> [Data to examine]:

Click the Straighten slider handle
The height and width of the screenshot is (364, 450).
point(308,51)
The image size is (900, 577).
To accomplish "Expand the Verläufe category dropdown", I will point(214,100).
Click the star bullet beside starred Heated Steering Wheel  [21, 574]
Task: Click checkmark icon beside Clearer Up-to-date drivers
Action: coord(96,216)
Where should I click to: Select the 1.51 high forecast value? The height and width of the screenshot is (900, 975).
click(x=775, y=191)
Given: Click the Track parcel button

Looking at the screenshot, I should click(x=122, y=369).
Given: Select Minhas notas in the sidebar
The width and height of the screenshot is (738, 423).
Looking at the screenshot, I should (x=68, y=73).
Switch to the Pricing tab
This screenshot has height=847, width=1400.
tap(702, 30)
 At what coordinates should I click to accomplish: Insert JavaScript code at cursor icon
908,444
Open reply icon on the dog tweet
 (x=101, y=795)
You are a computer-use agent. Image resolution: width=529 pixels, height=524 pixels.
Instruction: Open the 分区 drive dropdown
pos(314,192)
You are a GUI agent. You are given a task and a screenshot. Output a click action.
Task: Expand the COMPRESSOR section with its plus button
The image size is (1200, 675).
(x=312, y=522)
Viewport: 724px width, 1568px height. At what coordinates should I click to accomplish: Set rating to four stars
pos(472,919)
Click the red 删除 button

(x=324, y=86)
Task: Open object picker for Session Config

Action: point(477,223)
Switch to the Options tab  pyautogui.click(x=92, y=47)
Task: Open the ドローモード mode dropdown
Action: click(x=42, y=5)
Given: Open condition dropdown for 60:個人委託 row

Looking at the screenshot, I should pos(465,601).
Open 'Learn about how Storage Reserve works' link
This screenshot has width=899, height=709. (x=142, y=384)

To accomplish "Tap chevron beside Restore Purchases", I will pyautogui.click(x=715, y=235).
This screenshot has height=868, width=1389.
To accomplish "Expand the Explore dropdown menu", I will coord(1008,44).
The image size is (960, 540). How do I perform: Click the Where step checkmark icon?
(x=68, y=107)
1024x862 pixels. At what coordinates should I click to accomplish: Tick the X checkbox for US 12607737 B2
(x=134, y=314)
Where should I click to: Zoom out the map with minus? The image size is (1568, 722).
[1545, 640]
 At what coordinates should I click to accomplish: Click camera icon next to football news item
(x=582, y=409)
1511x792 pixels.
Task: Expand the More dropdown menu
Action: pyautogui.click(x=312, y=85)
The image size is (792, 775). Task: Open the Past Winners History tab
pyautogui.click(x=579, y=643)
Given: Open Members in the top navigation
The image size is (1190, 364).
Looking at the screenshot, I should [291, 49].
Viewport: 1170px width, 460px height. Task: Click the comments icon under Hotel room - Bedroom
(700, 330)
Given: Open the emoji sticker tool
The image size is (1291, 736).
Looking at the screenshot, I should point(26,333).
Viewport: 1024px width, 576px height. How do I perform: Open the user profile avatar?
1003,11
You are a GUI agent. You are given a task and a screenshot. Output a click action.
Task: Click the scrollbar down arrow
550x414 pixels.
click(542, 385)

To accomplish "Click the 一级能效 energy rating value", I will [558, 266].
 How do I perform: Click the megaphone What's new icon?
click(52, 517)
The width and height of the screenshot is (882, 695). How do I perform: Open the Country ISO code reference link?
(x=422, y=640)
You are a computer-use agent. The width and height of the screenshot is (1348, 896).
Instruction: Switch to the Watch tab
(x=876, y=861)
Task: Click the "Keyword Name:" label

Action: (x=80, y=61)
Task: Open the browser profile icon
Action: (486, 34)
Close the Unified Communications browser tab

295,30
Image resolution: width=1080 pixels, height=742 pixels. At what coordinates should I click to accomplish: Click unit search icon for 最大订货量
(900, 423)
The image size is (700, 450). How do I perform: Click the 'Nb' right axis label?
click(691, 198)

> [Work instruction]: Write out every line in the data that holds the string "computer".

> [Written answer]:
You are a computer-use agent. Image resolution: width=529 pixels, height=524 pixels.
You are a computer-use agent. The width and height of the screenshot is (1348, 896).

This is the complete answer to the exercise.